De sua trajetória, de seus 49 títulos publicados, qual o seu favorito? E por quê?

Difícil pergunta. Como escolher um entre todos os seus filhos? Cada livro é de uma época e foi movido por um momento da história. Adoro Dentes ao Sol. Ele se passa em Araraquara, minha terra. Conta uma historia real, a de um jovem que não teve coragem de enfrentar o próprio sonho e lutar por ele, e enlouqueceu. No entanto, em Zero, faço um retrato vivo da ditadura. Um livro forte, violento, desafiou a ditadura, foi proibido. Em Não verás país nenhum, escrito há 40 anos, ainda é hoje o livro mais atual em matéria de meio ambiente. Tudo que imaginei e inventei hoje é uma realidade que destrói o Brasil. E como esquecer Os olhos cegos dos cavalos loucos, um livro comovente que levei 60 anos para escrever, a fim de pedir desculpas ao meu avô? E uma doce e terna lembrança de infância com O Menino que vendia palavras, que, sendo infantil, ganhou de todos os livros adultos em 2008, sendo eleito o melhor do ano, no Premio Jabuti?

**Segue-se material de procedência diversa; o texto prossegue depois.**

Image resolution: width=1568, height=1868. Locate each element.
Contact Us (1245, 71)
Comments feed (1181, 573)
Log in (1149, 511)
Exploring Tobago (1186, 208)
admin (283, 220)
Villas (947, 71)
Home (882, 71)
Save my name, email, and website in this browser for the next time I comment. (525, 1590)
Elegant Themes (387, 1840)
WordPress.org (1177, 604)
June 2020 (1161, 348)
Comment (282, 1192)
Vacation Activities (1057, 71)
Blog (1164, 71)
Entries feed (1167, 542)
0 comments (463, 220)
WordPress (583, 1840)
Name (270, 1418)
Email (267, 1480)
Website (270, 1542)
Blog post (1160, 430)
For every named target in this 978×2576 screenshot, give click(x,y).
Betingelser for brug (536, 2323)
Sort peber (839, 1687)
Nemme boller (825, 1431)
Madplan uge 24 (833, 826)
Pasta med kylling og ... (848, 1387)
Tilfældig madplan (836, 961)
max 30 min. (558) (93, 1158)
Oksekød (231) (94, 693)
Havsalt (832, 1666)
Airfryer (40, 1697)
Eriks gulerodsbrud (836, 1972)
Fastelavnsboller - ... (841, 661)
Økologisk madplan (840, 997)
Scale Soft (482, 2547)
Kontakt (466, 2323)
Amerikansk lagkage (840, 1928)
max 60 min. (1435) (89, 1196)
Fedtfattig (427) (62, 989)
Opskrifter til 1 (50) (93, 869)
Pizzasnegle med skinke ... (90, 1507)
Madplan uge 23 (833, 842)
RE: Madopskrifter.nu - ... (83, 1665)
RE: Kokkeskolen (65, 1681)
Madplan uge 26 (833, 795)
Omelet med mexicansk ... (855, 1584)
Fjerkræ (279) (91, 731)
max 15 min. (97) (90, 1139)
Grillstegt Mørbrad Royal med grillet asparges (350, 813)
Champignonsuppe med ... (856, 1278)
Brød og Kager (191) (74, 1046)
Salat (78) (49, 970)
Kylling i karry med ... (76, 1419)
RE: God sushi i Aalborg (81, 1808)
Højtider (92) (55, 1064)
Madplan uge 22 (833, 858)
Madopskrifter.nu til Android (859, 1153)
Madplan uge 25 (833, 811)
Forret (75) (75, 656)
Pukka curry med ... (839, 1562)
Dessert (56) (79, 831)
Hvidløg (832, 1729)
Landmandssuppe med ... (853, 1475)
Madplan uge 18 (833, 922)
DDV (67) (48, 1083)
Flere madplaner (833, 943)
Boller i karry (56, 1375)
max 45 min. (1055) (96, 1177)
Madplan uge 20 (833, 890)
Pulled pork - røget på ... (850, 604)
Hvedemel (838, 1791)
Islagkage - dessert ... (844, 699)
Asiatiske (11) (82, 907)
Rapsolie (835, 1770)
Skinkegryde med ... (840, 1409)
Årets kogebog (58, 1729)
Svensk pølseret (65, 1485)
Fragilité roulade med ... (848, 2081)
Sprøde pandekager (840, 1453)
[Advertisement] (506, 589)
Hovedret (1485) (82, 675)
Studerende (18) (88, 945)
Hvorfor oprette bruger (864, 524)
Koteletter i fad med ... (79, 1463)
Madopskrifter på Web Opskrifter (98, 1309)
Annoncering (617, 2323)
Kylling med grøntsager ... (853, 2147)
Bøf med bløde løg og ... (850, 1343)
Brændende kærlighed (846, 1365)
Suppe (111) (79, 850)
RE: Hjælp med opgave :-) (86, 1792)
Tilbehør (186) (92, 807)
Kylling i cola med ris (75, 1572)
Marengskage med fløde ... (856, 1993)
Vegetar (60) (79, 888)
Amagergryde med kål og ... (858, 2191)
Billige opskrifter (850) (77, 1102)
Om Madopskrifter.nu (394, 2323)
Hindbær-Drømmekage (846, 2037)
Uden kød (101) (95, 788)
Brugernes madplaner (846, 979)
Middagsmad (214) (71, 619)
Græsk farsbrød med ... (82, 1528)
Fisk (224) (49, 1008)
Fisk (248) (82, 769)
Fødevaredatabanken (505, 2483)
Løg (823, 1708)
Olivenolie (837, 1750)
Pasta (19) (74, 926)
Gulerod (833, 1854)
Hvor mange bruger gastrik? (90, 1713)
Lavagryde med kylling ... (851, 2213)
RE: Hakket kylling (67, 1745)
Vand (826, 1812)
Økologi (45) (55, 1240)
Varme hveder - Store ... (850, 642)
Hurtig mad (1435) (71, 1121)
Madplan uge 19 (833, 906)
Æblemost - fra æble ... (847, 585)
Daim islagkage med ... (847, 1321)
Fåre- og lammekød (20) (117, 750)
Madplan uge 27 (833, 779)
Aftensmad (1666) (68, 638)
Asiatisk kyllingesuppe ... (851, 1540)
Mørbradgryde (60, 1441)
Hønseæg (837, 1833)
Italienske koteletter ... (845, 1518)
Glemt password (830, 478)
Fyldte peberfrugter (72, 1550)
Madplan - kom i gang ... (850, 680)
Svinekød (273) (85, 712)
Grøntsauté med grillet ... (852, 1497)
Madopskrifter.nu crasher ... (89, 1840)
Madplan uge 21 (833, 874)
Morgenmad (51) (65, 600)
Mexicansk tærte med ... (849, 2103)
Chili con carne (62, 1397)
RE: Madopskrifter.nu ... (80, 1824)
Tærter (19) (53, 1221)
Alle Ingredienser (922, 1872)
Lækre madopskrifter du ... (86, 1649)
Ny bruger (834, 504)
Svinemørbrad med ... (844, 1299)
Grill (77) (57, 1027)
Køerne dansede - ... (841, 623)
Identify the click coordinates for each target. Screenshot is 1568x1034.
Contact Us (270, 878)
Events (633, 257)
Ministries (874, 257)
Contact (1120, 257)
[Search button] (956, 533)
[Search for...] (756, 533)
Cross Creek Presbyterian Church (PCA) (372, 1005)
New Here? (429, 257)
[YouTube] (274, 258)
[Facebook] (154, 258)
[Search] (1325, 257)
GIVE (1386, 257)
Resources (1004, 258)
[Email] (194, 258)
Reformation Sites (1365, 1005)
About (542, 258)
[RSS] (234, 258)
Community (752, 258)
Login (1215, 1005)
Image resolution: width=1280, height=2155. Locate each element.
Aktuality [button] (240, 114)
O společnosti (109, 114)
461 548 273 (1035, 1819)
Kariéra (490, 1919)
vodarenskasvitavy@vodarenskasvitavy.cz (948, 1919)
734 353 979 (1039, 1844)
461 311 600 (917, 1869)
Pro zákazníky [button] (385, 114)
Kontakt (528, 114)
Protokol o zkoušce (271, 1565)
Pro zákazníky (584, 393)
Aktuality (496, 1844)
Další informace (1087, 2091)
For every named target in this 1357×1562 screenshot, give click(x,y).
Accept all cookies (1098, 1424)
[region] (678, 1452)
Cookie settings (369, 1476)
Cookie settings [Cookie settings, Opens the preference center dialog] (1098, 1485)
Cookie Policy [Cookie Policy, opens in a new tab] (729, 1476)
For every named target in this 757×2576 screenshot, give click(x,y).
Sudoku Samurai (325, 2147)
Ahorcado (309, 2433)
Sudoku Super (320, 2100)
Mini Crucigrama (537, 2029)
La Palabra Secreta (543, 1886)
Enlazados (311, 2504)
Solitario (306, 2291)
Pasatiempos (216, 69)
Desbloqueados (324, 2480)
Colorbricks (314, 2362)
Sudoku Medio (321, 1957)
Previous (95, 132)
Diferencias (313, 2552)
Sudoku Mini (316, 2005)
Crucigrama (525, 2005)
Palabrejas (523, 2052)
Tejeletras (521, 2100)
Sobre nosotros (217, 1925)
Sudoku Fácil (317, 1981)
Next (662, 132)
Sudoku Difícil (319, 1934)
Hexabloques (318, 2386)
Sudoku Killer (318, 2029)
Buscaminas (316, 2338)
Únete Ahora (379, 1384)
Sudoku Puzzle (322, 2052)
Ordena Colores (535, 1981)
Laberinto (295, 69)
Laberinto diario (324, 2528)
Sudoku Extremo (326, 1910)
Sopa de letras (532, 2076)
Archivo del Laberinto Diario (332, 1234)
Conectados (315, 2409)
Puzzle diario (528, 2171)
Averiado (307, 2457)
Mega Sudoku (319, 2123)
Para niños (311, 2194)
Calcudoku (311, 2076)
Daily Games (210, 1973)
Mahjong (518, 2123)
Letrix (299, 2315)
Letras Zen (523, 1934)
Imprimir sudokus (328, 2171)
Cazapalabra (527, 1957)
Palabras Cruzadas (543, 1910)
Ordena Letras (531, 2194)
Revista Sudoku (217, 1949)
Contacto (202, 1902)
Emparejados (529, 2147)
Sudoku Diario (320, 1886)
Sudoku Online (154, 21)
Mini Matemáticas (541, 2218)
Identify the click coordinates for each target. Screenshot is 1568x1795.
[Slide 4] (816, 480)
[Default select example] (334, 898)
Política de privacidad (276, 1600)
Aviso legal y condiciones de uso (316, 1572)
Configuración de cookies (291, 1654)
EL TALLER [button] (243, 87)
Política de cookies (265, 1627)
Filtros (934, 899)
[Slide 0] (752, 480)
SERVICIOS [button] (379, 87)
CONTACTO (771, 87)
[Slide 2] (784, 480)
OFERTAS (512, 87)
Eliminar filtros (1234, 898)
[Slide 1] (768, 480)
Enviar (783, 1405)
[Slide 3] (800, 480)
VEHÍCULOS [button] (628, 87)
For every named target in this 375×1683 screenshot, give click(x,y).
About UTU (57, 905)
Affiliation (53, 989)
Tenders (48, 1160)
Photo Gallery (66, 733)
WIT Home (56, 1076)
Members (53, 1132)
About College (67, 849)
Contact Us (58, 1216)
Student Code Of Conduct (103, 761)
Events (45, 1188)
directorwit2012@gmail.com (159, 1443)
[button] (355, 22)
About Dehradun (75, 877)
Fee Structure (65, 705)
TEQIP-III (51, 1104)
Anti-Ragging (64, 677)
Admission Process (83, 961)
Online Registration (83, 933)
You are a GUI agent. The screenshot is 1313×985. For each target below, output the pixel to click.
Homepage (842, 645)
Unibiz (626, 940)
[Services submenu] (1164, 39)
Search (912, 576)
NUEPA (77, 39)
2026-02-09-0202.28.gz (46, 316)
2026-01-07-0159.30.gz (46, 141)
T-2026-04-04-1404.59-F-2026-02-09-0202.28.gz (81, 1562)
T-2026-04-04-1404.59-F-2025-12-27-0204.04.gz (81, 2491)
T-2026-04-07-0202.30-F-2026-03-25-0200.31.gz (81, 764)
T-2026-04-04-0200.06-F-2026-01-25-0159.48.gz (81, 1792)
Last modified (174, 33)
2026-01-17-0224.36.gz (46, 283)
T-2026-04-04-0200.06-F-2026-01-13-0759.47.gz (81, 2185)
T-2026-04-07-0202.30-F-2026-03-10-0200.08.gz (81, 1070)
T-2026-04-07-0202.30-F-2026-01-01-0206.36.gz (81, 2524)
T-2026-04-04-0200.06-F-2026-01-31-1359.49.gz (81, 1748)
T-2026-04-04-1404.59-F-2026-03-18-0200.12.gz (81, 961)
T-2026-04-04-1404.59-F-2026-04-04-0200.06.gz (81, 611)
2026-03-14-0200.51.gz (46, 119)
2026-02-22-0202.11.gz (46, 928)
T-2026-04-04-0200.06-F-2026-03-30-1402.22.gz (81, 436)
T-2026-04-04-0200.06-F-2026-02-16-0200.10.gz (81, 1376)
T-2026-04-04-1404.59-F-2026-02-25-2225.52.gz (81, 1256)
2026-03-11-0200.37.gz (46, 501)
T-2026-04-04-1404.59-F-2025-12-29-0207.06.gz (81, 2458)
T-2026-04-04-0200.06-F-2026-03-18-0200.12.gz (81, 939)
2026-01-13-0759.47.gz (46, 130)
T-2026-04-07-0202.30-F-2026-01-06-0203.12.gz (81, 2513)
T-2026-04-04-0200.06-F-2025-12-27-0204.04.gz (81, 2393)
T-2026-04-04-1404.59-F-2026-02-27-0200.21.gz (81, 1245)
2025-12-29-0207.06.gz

Seus livros de ficção trazem aspectos da realidade, como em Desta Terra nada vai sobrar, a não ser o vento que sopra sobre ela. O que inspira sua obra?

Fácil. Tudo ao meu lado. A realidade. Olho pela janela e copio o que vejo. Está tudo aí se oferecendo. Na fala de Ribeirão Pires darei detalhes disto. A vida está nas ruas, nos jornais, na tevê, nos bares. É só escolher o assunto. Mas lembre-se: escrever para jornal é uma coisa, escrever literatura é outra. No jornal está a frieza, o concreto, o objetivo. Na literatura entra nosso coração, alma, desvarios, maneira de ver as coisas. No jornal temos de ser frios, na literatura somos coração, paixão, empenho, sangue.

O jornalismo também está presente em grande parte de sua vida, com a passagem por diferentes veículos. Como avalia o papel da imprensa? Especialmente em momentos marcados pela polarização das ideias e dos debates?

A imprensa é o espelho do que somos. Ela nos reflete. Muitas vezes nos envergonhamos do que lemos, e nos colocamos contra a imprensa, apavorados. Apenas por estarmos envergonhados ao nos reconhecermos ali, nas notícias, no que os jornais refletem.

Em sua avaliação, o que falta para o Brasil ser um país de leitores?

Falta vergonha na cara dos responsáveis pela escola. Falta a estes educadores terem projetos, visão, paixão. ler é paixão, amor, descoberta do maravilhoso, mergulhar no fantástico, dar um sentido à própria vida, não estar nunca só.

Em suas obras, a dura realidade do povo é tema muito presente. De suas observações sobre a realidade, sua inspiração, e dentre tantos dilemas, o que mais chama sua atenção?

O que mais chama a atenção é um País que poderia ter sido e não foi. Por culpa de vários governos, todos medíocres. Nenhum se importa com o País, com o povo, com os problemas. Hoje o pior é o meio ambiente. O descaso. Estamos nos suicidando.

A morte também está presente, inclusive com sua própria experiência em A Veia Bailarina. Como o senhor encara a morte?

A morte. Não quero morrer. Sei que é impossível. Pior do que morrer é ir se desintegrando lentamente, percebendo que está indo embora. Mas odiaria viver 100, 150, 200 anos. Pior que a morte é a solidão absoluta.

E como encara a vida?

A vida é para ser vivida, desfrutada, aproveitada. Cada minuto de vida é fundamental. Mas o que fazer com esse minuto? Aproveitar? Como? Deixar passar? Contemplar? Absorver tudo que for possível.

Para o senhor, o que é e o que significa ser um imortal da literatura brasileira?

Ser imortal? É um momento. Algo que atingimos. Um posto para fazer alguma coisa pelo Brasil, pela cultura, pela literatura. É uma ilusão.